Les forçats des déchets
Ce sont les soutiers des temps modernes, occupés dans l’ombre à faire disparaître promptement les rebuts de la société de consommation, dont nous ne saurions tolérer la vue. Environ 100 000 personnes sont employées dans le secteur des déchets, dont la moitié au traitement des ordures ménagères. Parmi elles, de nombreux salariés en insertion ou des travailleurs handicapés.

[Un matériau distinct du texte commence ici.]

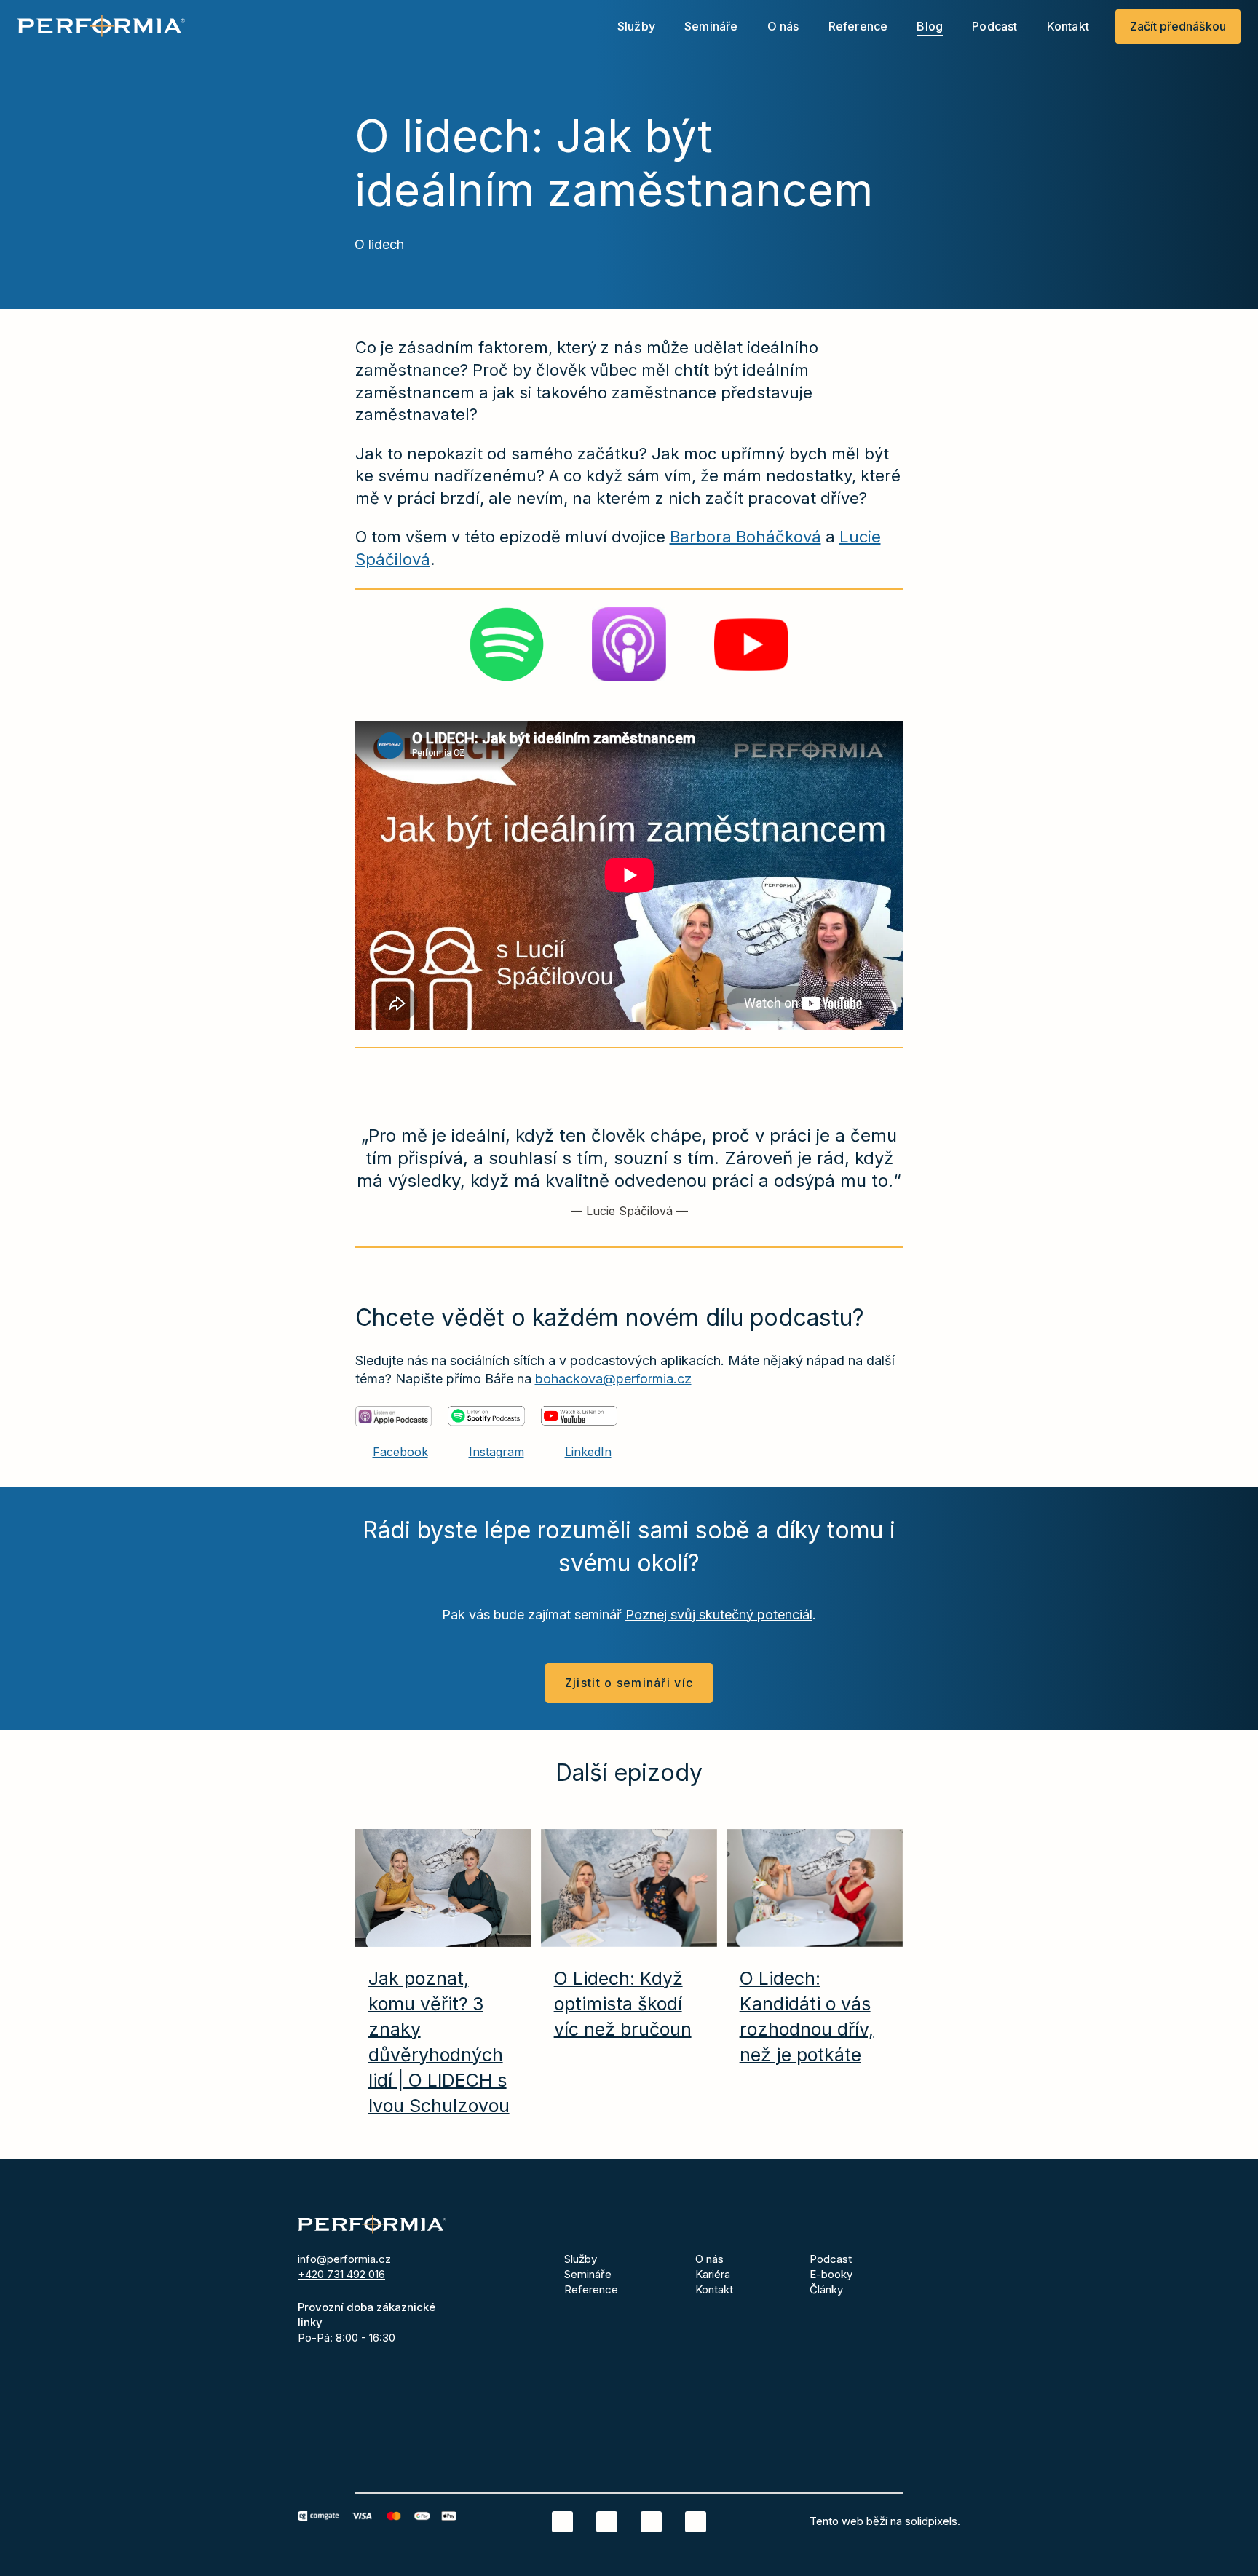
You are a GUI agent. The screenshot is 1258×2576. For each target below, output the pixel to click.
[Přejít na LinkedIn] (562, 2521)
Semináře (588, 2274)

Tous exposés à de multiples risques connus – pénibilité physique et mentale, horaires décalés, manipulation de produits toxiques, manque de reconnaissance, etc. – ou moins documentés, comme la contamination par bactéries et moisissures, lors des manutentions en centre de tri ou de compostage.
Car les politiques publiques environnementales, aussi vertueuses et nécessaires soient-elles, ont laissé le travail dans un angle mort. Qui sait que les piles et batteries équipant nos objets du quotidien sont recyclées, à cause de leur dangerosité, dans des usines classées Seveso, où les équipes d’ouvriers se relaient en 3 x 8, y compris les jours fériés ? Il est temps pour l’économie circulaire de penser aux enjeux de santé au travail. Des pistes se dessinent : intégrer l’ergonomie du recyclage dès la conception des produits. Ou faire coopérer les professionnels de l’ensemble d’une filière sur les conditions de travail. Et surtout valoriser enfin des métiers et des travailleurs essentiels à la préservation de l’environnement.